> [Instructions for the task]
Show, in full, each line of the data that contains "computer".

> [Records for processing]
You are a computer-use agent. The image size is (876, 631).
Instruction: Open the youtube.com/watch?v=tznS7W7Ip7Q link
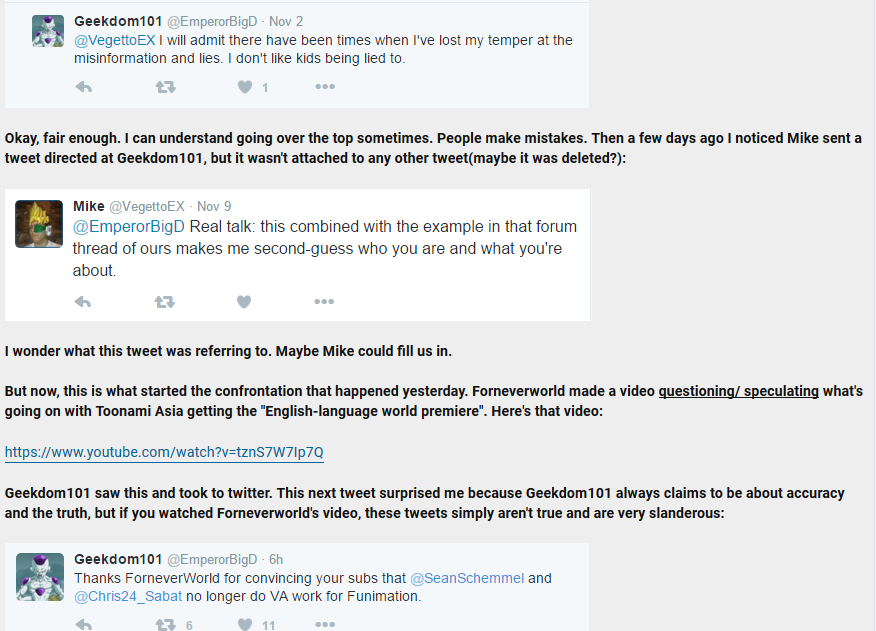tap(164, 452)
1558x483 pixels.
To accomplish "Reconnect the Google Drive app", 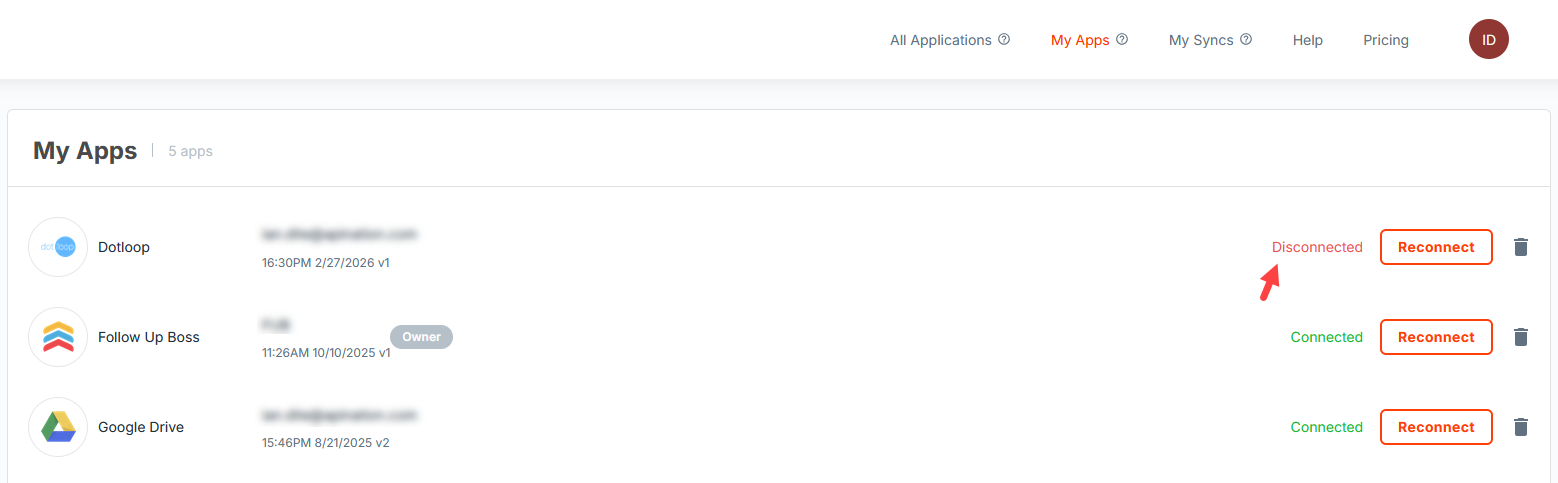I will coord(1436,427).
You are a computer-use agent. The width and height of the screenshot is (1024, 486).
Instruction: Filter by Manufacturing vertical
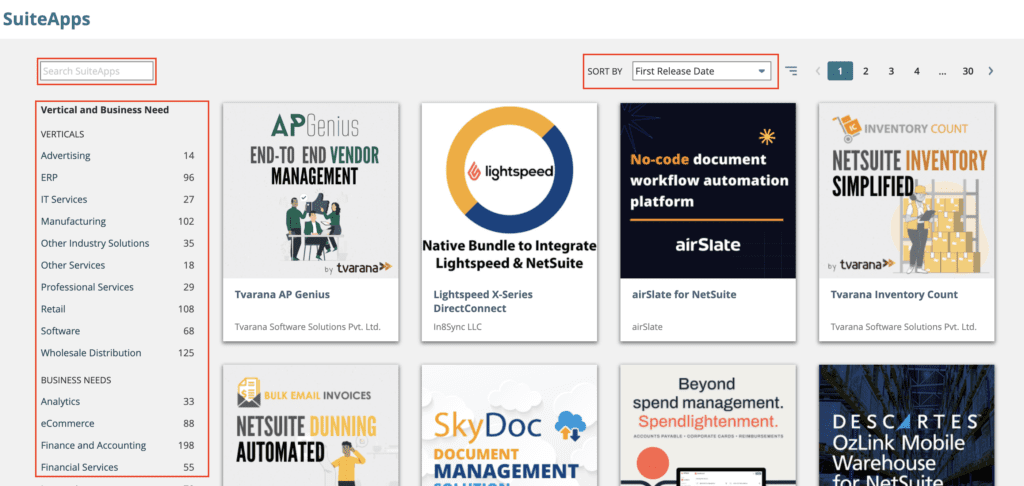pyautogui.click(x=73, y=222)
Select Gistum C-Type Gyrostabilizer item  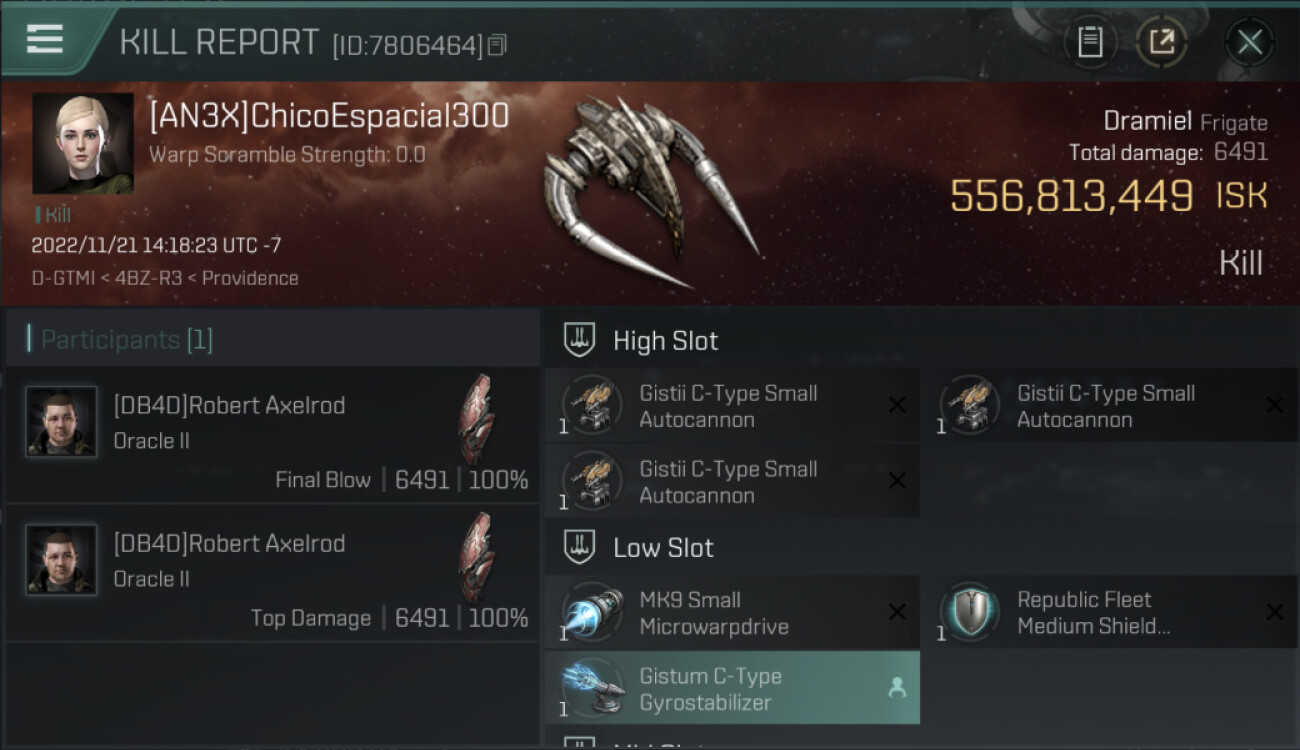pyautogui.click(x=732, y=688)
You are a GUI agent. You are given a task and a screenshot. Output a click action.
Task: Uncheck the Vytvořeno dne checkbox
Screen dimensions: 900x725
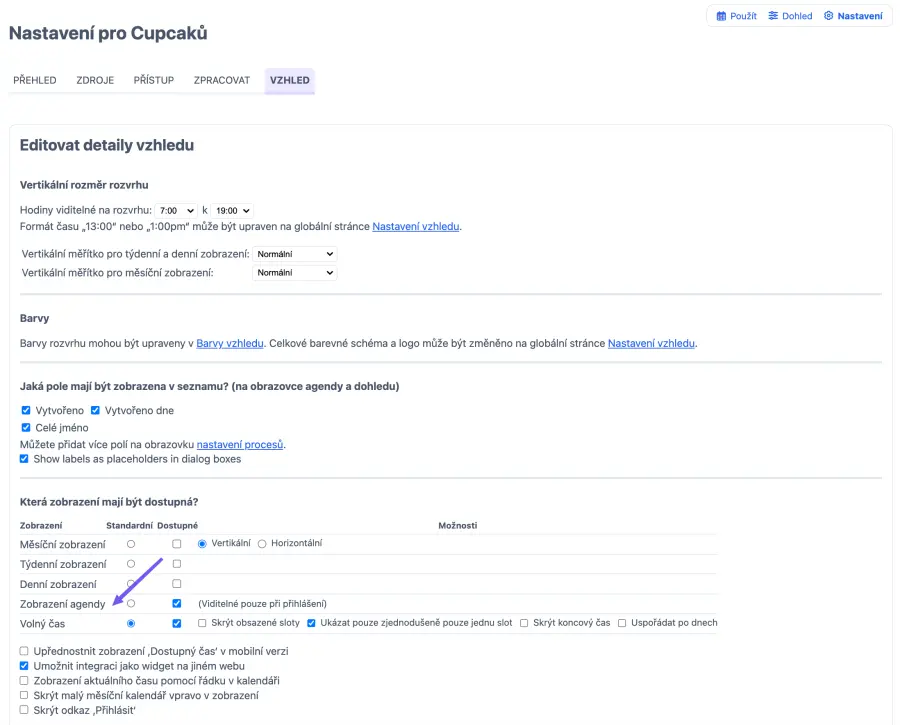point(96,410)
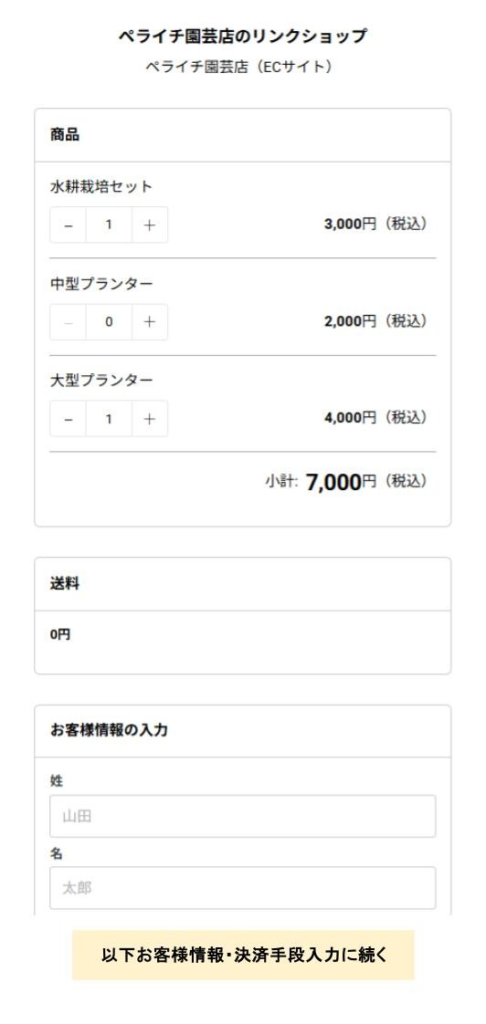Image resolution: width=486 pixels, height=1024 pixels.
Task: Click the 送料 section header
Action: [x=65, y=584]
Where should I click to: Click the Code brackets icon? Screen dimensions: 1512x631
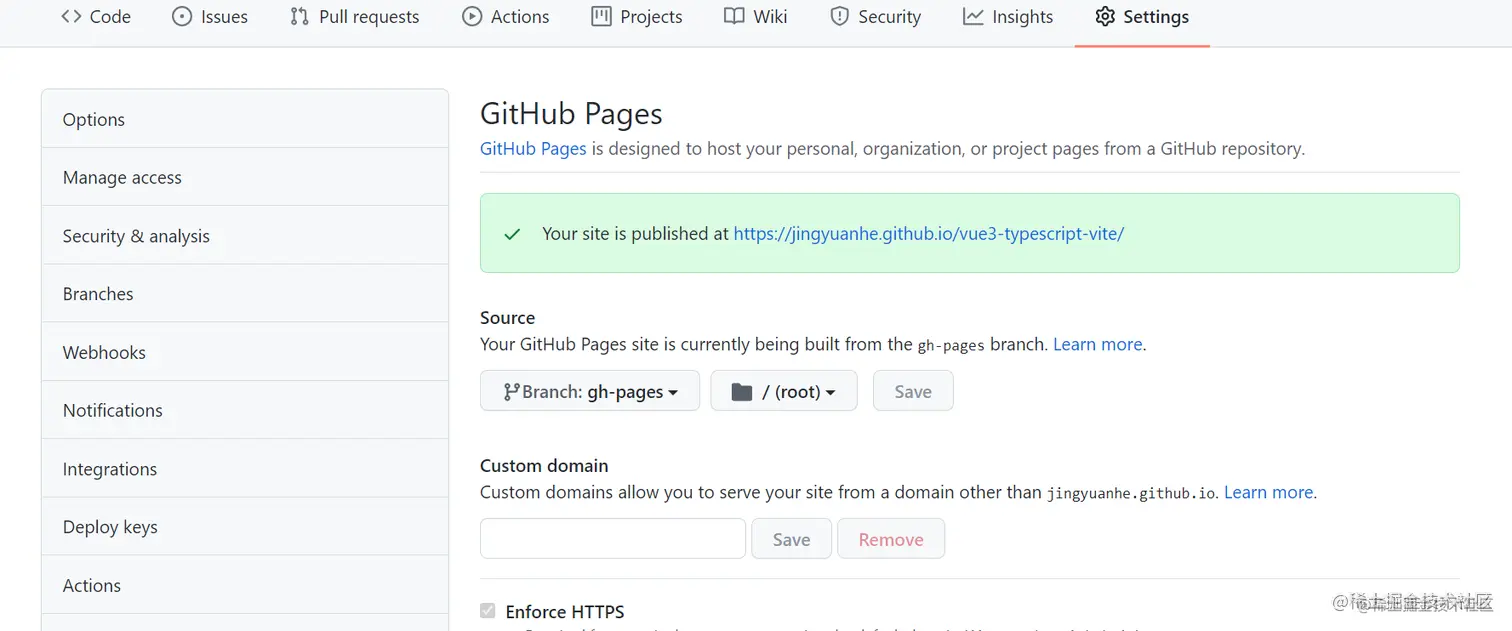tap(71, 17)
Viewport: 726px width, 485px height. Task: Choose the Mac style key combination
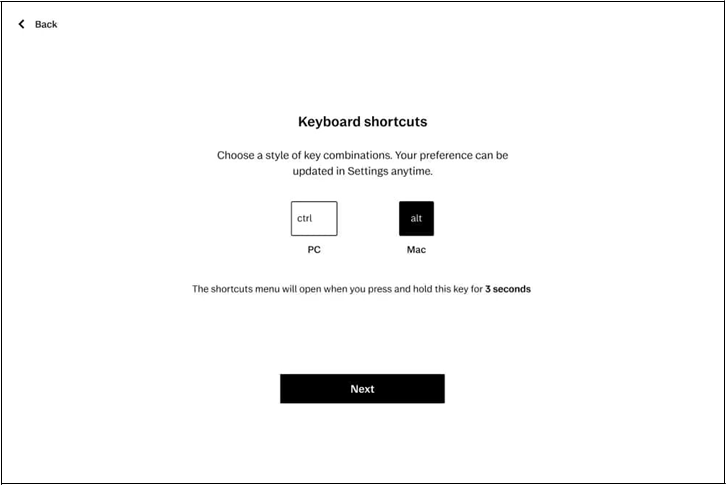coord(416,218)
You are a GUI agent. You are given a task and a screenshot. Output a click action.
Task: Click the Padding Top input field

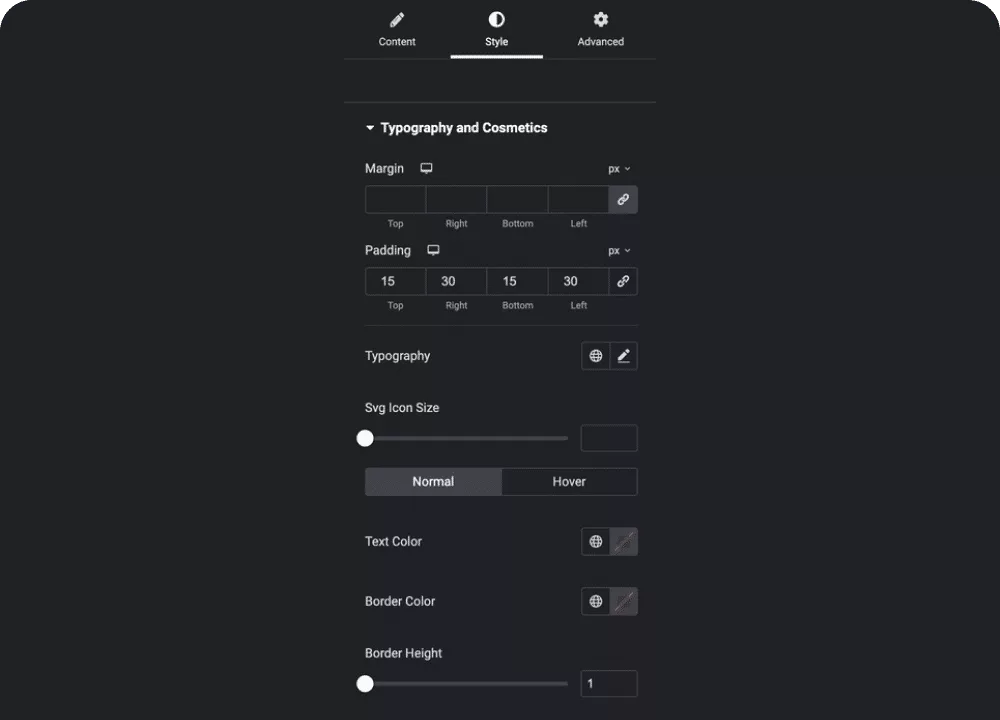point(395,281)
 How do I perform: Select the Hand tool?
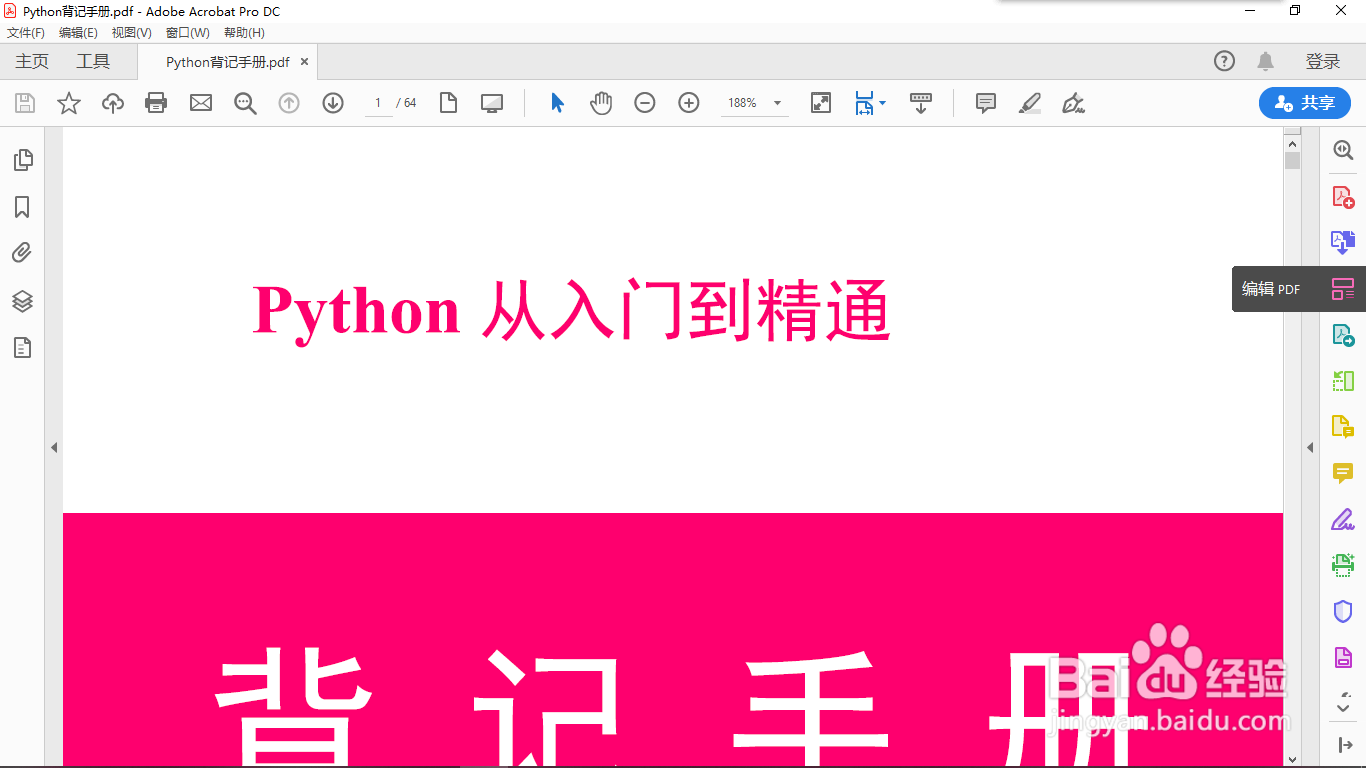pos(601,103)
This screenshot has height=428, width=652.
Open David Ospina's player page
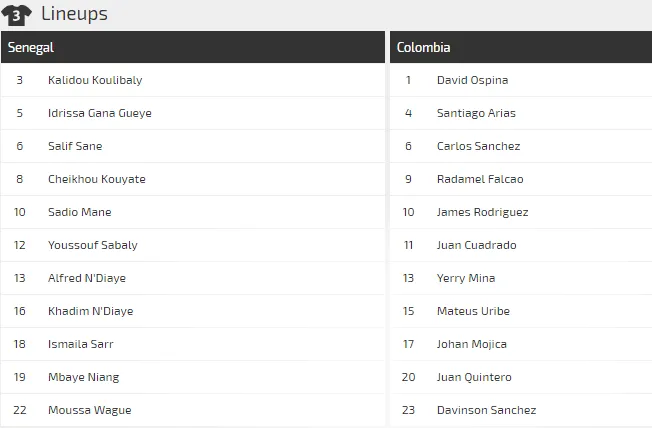[x=472, y=80]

> [Exercise response]
You are a computer-use agent. The image size is (876, 631).
You are a computer-use agent. The width and height of the screenshot is (1024, 486).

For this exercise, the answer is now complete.